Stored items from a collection
────────────────────

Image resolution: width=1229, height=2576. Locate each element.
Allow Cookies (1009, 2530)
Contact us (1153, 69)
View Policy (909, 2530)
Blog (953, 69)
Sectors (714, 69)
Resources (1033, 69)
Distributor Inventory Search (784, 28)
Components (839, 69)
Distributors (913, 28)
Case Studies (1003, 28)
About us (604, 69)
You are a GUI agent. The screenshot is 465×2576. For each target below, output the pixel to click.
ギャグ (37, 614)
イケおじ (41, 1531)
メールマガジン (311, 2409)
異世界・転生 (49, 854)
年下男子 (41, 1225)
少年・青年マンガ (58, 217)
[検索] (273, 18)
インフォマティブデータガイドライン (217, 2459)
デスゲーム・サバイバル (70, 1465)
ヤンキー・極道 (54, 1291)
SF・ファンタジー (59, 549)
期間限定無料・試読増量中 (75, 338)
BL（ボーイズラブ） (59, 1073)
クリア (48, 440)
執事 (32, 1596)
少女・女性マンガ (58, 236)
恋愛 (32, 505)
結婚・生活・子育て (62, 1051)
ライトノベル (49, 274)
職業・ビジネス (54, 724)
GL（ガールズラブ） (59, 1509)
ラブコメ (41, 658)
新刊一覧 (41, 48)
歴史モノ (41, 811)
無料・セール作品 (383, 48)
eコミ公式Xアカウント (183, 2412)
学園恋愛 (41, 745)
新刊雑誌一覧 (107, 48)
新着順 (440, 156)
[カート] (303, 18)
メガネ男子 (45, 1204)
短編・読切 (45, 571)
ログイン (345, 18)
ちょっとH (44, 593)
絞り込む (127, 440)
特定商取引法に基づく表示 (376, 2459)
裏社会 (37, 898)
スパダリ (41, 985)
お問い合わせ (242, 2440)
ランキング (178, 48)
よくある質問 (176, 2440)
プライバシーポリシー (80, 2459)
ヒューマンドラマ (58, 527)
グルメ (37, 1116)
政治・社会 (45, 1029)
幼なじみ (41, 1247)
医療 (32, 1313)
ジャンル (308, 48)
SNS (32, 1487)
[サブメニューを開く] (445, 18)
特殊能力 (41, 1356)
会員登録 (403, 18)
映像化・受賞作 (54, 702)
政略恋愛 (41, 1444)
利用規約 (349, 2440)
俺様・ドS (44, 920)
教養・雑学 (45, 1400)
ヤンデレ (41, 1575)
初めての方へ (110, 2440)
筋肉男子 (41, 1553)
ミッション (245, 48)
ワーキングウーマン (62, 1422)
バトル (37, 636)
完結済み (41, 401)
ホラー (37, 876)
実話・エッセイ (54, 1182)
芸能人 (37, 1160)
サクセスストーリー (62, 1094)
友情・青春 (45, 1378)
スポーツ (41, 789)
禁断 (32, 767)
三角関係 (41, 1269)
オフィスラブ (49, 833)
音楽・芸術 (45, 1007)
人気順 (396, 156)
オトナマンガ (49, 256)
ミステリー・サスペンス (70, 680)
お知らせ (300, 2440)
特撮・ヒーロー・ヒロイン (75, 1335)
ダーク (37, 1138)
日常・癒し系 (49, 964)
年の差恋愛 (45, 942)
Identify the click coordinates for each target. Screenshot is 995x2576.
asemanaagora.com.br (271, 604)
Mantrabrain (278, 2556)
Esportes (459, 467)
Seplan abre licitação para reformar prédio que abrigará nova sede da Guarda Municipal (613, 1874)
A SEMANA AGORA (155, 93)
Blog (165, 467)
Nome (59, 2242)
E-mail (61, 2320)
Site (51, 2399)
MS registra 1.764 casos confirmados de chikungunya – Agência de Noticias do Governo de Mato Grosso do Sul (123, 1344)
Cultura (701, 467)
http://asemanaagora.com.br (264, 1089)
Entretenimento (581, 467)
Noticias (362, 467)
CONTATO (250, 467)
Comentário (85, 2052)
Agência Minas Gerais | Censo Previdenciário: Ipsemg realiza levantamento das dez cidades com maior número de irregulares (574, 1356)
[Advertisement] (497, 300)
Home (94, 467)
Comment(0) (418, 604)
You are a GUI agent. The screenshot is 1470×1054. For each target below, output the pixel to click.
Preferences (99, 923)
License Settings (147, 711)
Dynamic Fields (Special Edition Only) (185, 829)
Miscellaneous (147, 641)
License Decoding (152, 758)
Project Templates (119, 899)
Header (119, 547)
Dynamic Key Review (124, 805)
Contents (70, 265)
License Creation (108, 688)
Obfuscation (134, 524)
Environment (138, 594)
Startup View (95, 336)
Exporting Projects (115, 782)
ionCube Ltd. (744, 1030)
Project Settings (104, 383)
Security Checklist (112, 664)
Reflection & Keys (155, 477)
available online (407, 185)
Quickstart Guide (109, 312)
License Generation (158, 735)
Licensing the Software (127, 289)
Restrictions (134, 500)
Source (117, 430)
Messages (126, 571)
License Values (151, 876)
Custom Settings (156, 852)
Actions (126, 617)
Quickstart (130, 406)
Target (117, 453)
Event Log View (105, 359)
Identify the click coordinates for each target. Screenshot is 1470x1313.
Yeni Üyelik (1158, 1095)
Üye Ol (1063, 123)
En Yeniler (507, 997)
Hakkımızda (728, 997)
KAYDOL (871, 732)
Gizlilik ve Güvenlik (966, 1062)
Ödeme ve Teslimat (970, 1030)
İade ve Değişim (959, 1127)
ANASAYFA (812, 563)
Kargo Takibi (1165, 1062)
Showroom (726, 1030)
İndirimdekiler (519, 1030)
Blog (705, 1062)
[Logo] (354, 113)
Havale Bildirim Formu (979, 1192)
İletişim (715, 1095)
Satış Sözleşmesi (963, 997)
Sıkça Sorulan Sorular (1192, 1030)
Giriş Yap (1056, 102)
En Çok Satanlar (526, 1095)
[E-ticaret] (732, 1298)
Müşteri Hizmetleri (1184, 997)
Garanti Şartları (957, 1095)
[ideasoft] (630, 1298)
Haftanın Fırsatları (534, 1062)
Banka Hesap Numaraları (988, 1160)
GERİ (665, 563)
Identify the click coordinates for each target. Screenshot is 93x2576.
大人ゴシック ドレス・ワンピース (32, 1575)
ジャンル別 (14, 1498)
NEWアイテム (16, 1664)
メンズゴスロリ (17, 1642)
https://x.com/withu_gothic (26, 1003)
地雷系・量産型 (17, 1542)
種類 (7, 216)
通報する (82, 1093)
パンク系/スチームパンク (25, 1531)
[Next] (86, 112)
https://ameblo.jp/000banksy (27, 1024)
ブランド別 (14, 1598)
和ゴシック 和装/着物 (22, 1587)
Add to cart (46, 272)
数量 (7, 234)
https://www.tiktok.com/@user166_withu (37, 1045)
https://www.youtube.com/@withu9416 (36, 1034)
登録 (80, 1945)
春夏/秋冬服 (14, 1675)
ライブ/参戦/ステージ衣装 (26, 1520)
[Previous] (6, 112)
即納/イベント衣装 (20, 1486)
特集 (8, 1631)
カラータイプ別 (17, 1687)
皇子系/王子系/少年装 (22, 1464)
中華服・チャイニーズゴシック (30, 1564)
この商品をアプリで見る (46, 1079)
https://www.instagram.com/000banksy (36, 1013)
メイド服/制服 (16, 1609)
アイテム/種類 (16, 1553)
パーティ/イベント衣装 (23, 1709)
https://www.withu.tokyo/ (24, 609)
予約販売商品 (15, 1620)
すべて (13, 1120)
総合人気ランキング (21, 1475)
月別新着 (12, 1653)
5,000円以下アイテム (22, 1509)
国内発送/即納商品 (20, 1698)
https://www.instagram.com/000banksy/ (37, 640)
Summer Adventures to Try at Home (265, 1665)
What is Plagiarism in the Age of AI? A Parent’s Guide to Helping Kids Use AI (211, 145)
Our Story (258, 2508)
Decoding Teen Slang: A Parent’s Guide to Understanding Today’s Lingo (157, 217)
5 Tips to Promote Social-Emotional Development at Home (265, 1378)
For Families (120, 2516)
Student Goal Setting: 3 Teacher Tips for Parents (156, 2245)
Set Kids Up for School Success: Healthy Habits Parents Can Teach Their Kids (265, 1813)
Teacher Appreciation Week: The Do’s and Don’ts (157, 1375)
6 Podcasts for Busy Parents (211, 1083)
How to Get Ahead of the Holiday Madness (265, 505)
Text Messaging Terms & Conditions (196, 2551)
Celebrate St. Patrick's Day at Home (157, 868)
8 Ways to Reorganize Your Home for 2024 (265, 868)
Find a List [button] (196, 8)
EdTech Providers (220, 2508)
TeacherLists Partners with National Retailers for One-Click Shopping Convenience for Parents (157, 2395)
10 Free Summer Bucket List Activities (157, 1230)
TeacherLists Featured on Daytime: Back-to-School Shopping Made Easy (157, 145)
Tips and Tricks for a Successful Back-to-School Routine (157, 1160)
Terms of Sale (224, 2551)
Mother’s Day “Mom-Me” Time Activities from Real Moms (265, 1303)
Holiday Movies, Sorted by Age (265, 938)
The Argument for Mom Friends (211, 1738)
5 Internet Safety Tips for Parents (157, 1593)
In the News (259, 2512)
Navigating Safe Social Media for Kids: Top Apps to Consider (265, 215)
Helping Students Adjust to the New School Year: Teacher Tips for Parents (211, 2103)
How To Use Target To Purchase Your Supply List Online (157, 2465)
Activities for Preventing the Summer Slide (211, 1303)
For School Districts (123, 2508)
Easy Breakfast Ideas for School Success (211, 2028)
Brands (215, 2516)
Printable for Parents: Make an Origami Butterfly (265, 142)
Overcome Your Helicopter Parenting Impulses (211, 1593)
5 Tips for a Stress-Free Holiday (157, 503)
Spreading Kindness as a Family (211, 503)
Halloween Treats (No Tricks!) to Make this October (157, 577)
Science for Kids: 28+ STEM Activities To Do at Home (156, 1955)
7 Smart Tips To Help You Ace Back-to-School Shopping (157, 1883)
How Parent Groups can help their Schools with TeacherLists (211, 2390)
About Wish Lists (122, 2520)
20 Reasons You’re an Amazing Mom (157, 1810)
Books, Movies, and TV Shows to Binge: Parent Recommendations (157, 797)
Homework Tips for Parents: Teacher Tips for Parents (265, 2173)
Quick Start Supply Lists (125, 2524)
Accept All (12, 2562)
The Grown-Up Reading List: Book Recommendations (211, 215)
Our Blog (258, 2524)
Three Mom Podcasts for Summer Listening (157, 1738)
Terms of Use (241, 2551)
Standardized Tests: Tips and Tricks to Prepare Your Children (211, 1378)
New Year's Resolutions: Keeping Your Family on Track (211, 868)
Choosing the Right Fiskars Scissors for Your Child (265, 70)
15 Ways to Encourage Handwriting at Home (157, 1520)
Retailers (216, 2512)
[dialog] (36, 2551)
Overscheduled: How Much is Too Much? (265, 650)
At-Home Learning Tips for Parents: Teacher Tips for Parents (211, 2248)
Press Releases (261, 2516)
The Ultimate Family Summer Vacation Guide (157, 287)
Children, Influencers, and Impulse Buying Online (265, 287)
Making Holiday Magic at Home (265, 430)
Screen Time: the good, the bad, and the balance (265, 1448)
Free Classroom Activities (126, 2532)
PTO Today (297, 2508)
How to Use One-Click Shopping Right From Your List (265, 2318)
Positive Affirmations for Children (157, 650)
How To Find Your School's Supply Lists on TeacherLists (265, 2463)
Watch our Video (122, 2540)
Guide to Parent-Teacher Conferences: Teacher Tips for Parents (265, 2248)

────────────────────

= WHAT IS NEEDED =
Lines from the start of the records through the one containing "ジャンル (308, 48)" are what should be retyped, exactly and in full, both ends included.

= EXERCISE SOLUTION =
Image resolution: width=1229, height=2576. Locate each element.
Allow Cookies (1009, 2530)
Contact us (1153, 69)
View Policy (909, 2530)
Blog (953, 69)
Sectors (714, 69)
Resources (1033, 69)
Distributor Inventory Search (784, 28)
Components (839, 69)
Distributors (913, 28)
Case Studies (1003, 28)
About us (604, 69)
You are a GUI agent. The screenshot is 465×2576. For each target below, output the pixel to click.
ギャグ (37, 614)
イケおじ (41, 1531)
メールマガジン (311, 2409)
異世界・転生 (49, 854)
年下男子 (41, 1225)
少年・青年マンガ (58, 217)
[検索] (273, 18)
インフォマティブデータガイドライン (217, 2459)
デスゲーム・サバイバル (70, 1465)
ヤンキー・極道 (54, 1291)
SF・ファンタジー (59, 549)
期間限定無料・試読増量中 (75, 338)
BL（ボーイズラブ） (59, 1073)
クリア (48, 440)
執事 (32, 1596)
少女・女性マンガ (58, 236)
恋愛 (32, 505)
結婚・生活・子育て (62, 1051)
ライトノベル (49, 274)
職業・ビジネス (54, 724)
GL（ガールズラブ） (59, 1509)
ラブコメ (41, 658)
新刊一覧 (41, 48)
歴史モノ (41, 811)
無料・セール作品 (383, 48)
eコミ公式Xアカウント (183, 2412)
学園恋愛 (41, 745)
新刊雑誌一覧 (107, 48)
新着順 (440, 156)
[カート] (303, 18)
メガネ男子 (45, 1204)
短編・読切 (45, 571)
ログイン (345, 18)
ちょっとH (44, 593)
絞り込む (127, 440)
特定商取引法に基づく表示 (376, 2459)
裏社会 (37, 898)
スパダリ (41, 985)
お問い合わせ (242, 2440)
ランキング (178, 48)
よくある質問 (176, 2440)
プライバシーポリシー (80, 2459)
ヒューマンドラマ (58, 527)
グルメ (37, 1116)
政治・社会 (45, 1029)
幼なじみ (41, 1247)
医療 (32, 1313)
ジャンル (308, 48)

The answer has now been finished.